Copy out the rows below, substituting "desktop agent" for every occurrence of "computer-use agent" and leaving everything else unchanged.

※

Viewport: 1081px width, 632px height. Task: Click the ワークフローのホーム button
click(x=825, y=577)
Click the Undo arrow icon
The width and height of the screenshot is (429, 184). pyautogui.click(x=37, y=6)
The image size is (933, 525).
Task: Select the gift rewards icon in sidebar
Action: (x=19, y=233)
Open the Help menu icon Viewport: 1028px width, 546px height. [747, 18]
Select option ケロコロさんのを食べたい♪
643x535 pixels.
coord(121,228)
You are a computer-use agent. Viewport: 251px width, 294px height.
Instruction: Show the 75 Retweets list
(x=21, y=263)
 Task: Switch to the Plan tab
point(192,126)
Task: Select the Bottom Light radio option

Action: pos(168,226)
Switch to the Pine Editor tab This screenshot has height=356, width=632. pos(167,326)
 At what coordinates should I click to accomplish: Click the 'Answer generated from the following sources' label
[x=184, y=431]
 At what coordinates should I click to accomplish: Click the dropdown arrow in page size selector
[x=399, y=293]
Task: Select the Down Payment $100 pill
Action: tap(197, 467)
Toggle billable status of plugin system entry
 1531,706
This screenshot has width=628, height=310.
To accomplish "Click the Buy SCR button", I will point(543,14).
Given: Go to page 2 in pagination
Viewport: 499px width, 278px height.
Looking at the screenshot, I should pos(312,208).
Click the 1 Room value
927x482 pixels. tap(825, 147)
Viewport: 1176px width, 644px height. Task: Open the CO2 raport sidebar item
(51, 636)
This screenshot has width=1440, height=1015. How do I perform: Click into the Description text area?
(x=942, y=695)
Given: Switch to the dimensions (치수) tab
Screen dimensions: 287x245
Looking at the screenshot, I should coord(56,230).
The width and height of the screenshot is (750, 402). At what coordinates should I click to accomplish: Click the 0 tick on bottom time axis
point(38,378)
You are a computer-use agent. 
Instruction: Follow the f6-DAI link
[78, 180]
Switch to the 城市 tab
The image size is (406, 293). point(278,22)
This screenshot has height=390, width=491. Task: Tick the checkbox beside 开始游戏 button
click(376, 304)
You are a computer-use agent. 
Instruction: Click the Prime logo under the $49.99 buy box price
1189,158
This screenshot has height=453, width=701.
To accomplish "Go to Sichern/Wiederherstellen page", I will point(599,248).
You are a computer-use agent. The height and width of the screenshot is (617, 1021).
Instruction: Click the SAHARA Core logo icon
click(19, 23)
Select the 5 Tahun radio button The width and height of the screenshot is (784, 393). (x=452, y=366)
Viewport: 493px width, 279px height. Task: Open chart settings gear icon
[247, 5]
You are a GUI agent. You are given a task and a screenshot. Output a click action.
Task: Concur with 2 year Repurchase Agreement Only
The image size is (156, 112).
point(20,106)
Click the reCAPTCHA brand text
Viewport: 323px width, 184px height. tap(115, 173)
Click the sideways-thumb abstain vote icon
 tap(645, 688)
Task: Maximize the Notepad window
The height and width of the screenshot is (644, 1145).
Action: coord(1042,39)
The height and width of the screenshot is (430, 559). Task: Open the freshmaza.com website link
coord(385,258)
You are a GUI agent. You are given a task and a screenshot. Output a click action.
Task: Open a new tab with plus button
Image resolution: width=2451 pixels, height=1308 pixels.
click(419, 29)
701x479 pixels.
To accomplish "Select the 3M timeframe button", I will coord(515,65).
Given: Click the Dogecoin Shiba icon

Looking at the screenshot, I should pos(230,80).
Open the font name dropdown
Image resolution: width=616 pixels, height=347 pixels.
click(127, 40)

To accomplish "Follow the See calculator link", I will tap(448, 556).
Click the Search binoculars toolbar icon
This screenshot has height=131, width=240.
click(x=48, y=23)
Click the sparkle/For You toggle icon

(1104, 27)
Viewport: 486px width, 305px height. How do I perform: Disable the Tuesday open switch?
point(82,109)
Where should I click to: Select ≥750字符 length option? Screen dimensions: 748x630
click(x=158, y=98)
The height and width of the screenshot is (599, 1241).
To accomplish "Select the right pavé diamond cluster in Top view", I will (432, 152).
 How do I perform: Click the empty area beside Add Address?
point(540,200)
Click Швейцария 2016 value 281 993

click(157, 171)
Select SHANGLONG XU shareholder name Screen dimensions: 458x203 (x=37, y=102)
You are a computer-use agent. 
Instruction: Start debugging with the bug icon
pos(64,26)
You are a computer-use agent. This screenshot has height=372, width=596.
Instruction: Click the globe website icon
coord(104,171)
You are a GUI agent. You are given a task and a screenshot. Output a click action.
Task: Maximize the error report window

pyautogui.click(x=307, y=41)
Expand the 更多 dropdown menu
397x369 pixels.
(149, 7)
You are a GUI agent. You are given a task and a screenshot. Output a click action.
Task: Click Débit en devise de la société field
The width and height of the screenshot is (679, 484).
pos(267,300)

※

— Exercise output —
Viewport: 1081px width, 632px height. Task: Click the ワークフローのホーム button
click(x=825, y=577)
Click the Undo arrow icon
The width and height of the screenshot is (429, 184). pyautogui.click(x=37, y=6)
The image size is (933, 525).
Task: Select the gift rewards icon in sidebar
Action: (x=19, y=233)
Open the Help menu icon Viewport: 1028px width, 546px height. [747, 18]
Select option ケロコロさんのを食べたい♪
643x535 pixels.
coord(121,228)
You are a desktop agent. Viewport: 251px width, 294px height.
Instruction: Show the 75 Retweets list
(x=21, y=263)
 Task: Switch to the Plan tab
point(192,126)
Task: Select the Bottom Light radio option

Action: pos(168,226)
Switch to the Pine Editor tab This screenshot has height=356, width=632. pos(167,326)
 At what coordinates should I click to accomplish: Click the 'Answer generated from the following sources' label
[x=184, y=431]
 At what coordinates should I click to accomplish: Click the dropdown arrow in page size selector
[x=399, y=293]
Task: Select the Down Payment $100 pill
Action: tap(197, 467)
Toggle billable status of plugin system entry
 1531,706
This screenshot has width=628, height=310.
To accomplish "Click the Buy SCR button", I will point(543,14).
Given: Go to page 2 in pagination
Viewport: 499px width, 278px height.
Looking at the screenshot, I should pos(312,208).
Click the 1 Room value
927x482 pixels. tap(825, 147)
Viewport: 1176px width, 644px height. Task: Open the CO2 raport sidebar item
(51, 636)
This screenshot has width=1440, height=1015. How do I perform: Click into the Description text area?
(x=942, y=695)
Given: Switch to the dimensions (치수) tab
Screen dimensions: 287x245
Looking at the screenshot, I should coord(56,230).
The width and height of the screenshot is (750, 402). At what coordinates should I click to accomplish: Click the 0 tick on bottom time axis
point(38,378)
You are a desktop agent. 
Instruction: Follow the f6-DAI link
[78, 180]
Switch to the 城市 tab
The image size is (406, 293). point(278,22)
This screenshot has height=390, width=491. Task: Tick the checkbox beside 开始游戏 button
click(376, 304)
You are a desktop agent. 
Instruction: Click the Prime logo under the $49.99 buy box price
1189,158
This screenshot has height=453, width=701.
To accomplish "Go to Sichern/Wiederherstellen page", I will point(599,248).
You are a desktop agent. The height and width of the screenshot is (617, 1021).
Instruction: Click the SAHARA Core logo icon
click(19, 23)
Select the 5 Tahun radio button The width and height of the screenshot is (784, 393). (x=452, y=366)
Viewport: 493px width, 279px height. Task: Open chart settings gear icon
[247, 5]
You are a GUI agent. You are given a task and a screenshot. Output a click action.
Task: Concur with 2 year Repurchase Agreement Only
The image size is (156, 112).
point(20,106)
Click the reCAPTCHA brand text
Viewport: 323px width, 184px height. tap(115, 173)
Click the sideways-thumb abstain vote icon
 tap(645, 688)
Task: Maximize the Notepad window
The height and width of the screenshot is (644, 1145).
Action: coord(1042,39)
The height and width of the screenshot is (430, 559). Task: Open the freshmaza.com website link
coord(385,258)
You are a GUI agent. You are given a task and a screenshot. Output a click action.
Task: Open a new tab with plus button
Image resolution: width=2451 pixels, height=1308 pixels.
click(419, 29)
701x479 pixels.
To accomplish "Select the 3M timeframe button", I will coord(515,65).
Given: Click the Dogecoin Shiba icon

Looking at the screenshot, I should pos(230,80).
Open the font name dropdown
Image resolution: width=616 pixels, height=347 pixels.
click(127, 40)

To accomplish "Follow the See calculator link", I will tap(448, 556).
Click the Search binoculars toolbar icon
This screenshot has height=131, width=240.
click(x=48, y=23)
Click the sparkle/For You toggle icon

(1104, 27)
Viewport: 486px width, 305px height. How do I perform: Disable the Tuesday open switch?
point(82,109)
Where should I click to: Select ≥750字符 length option? Screen dimensions: 748x630
click(x=158, y=98)
The height and width of the screenshot is (599, 1241).
To accomplish "Select the right pavé diamond cluster in Top view", I will (432, 152).
 How do I perform: Click the empty area beside Add Address?
point(540,200)
Click Швейцария 2016 value 281 993

click(157, 171)
Select SHANGLONG XU shareholder name Screen dimensions: 458x203 (x=37, y=102)
You are a desktop agent. 
Instruction: Start debugging with the bug icon
pos(64,26)
You are a desktop agent. This screenshot has height=372, width=596.
Instruction: Click the globe website icon
coord(104,171)
You are a GUI agent. You are given a task and a screenshot. Output a click action.
Task: Maximize the error report window

pyautogui.click(x=307, y=41)
Expand the 更多 dropdown menu
397x369 pixels.
(149, 7)
You are a GUI agent. You are given a task and a screenshot. Output a click action.
Task: Click Débit en devise de la société field
The width and height of the screenshot is (679, 484).
pos(267,300)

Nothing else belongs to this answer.